Starting with Ironman Puerto Rico 70.3 and I hope for every race from now on, I will write 2 different posts. One of race report and then a race review with recommendations, things I learned that nobody told me about or couldn’t find online. I hope this will be helpful for people wondering how the race is.
Travel to San Juan, Puerto Rico
I landed in San Juan on Thursday at 1:30am after some delays leaving JFK, even though the day was absolutely beautiful. As soon as I landed I knew that I had to go to baggage claim because I tracked my bags, using the Delta App and I knew at least one of my bags had not made it. I checked 3 bags for this trip, 2 housed my bike (1 bag for the frame and 1 for the wheels). I am trying out the Ruster Sports Armored Hen House, which I’ll have a review for. The third bag was my regular luggage with my helmet, clothes, shoes, etc. Something happened in Denver that only 1 of the 3 bags made it to Puerto Rico with me, one I wasn’t going to get until later that day and the other one had been rerouted through Atlanta and was waiting for me in San Juan. After filling out the missing bag report and waiting for my bag, I finally made it to the hotel around 2:30am. The rest of Thursday, Friday and Saturday were uneventful, more details on what to do and where to train on my race review. Tried to sleep in on Thursday but was up by 8am, worked from the hotel and waited for the last bag so that I could finish putting the bike together. After getting the bag at around 3pm the bag finally made it. I finished putting the bike together and headed out for a quick ride.

[Task A]: From the race report, reproduce the passage between "Starting with Ironman" and "the race is.", inclusive, word for word.

[Exercise input]:
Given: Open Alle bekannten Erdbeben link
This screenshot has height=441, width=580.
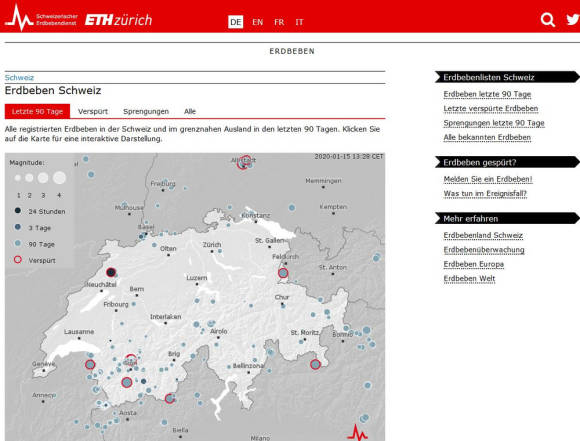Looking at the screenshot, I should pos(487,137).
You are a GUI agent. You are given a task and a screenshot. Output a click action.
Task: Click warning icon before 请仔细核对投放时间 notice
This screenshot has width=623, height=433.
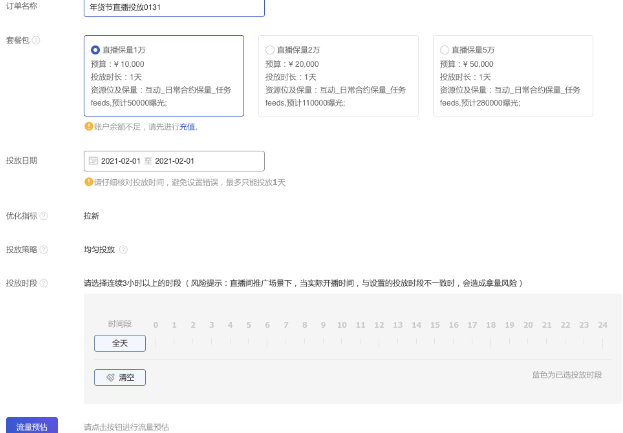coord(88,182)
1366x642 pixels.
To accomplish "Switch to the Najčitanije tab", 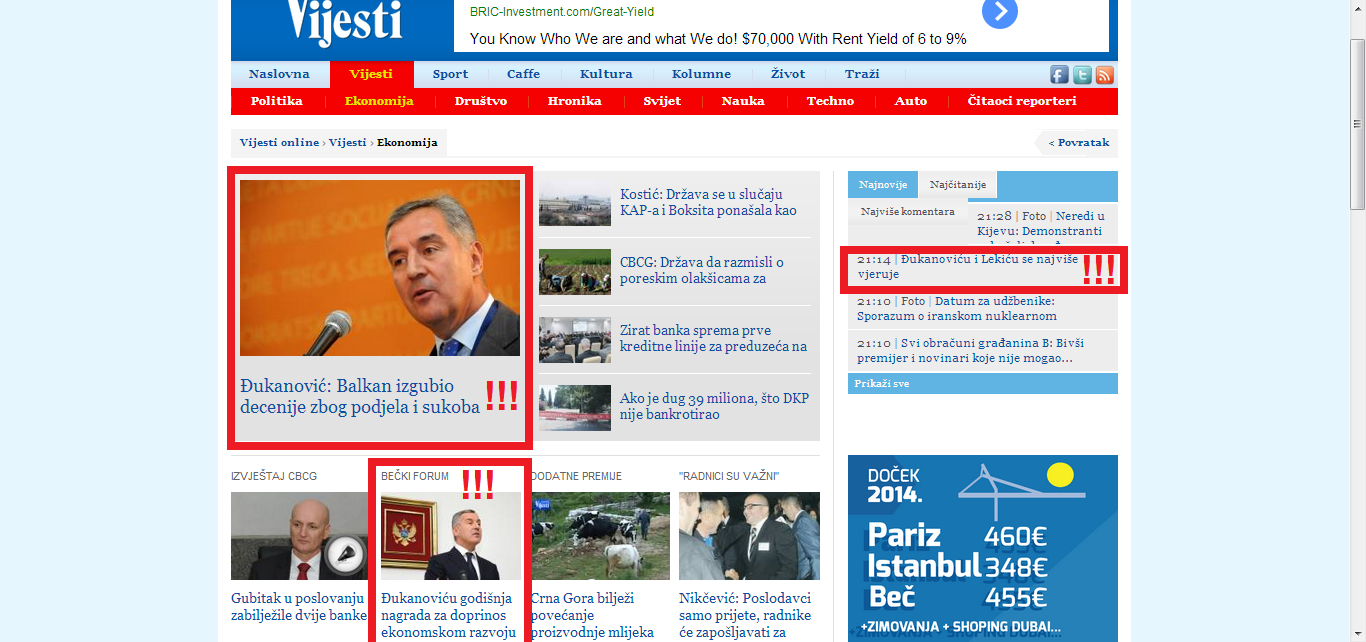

[Task B]: Rewrite the records with "This screenshot has" changed to "This image has" and everything else left as is. Leave out the pictures.

[Task response A]:
Starting with Ironman Puerto Rico 70.3 and I hope for every race from now on, I will write 2 different posts. One of race report and then a race review with recommendations, things I learned that nobody told me about or couldn’t find online. I hope this will be helpful for people wondering how the race is.

[Task response B]:
Given: Open Alle bekannten Erdbeben link
This image has height=441, width=580.
Looking at the screenshot, I should pos(487,137).
You are a GUI agent. You are given a task and a screenshot. Output a click action.
Task: Click warning icon before 请仔细核对投放时间 notice
This image has width=623, height=433.
coord(88,182)
1366x642 pixels.
To accomplish "Switch to the Najčitanije tab", 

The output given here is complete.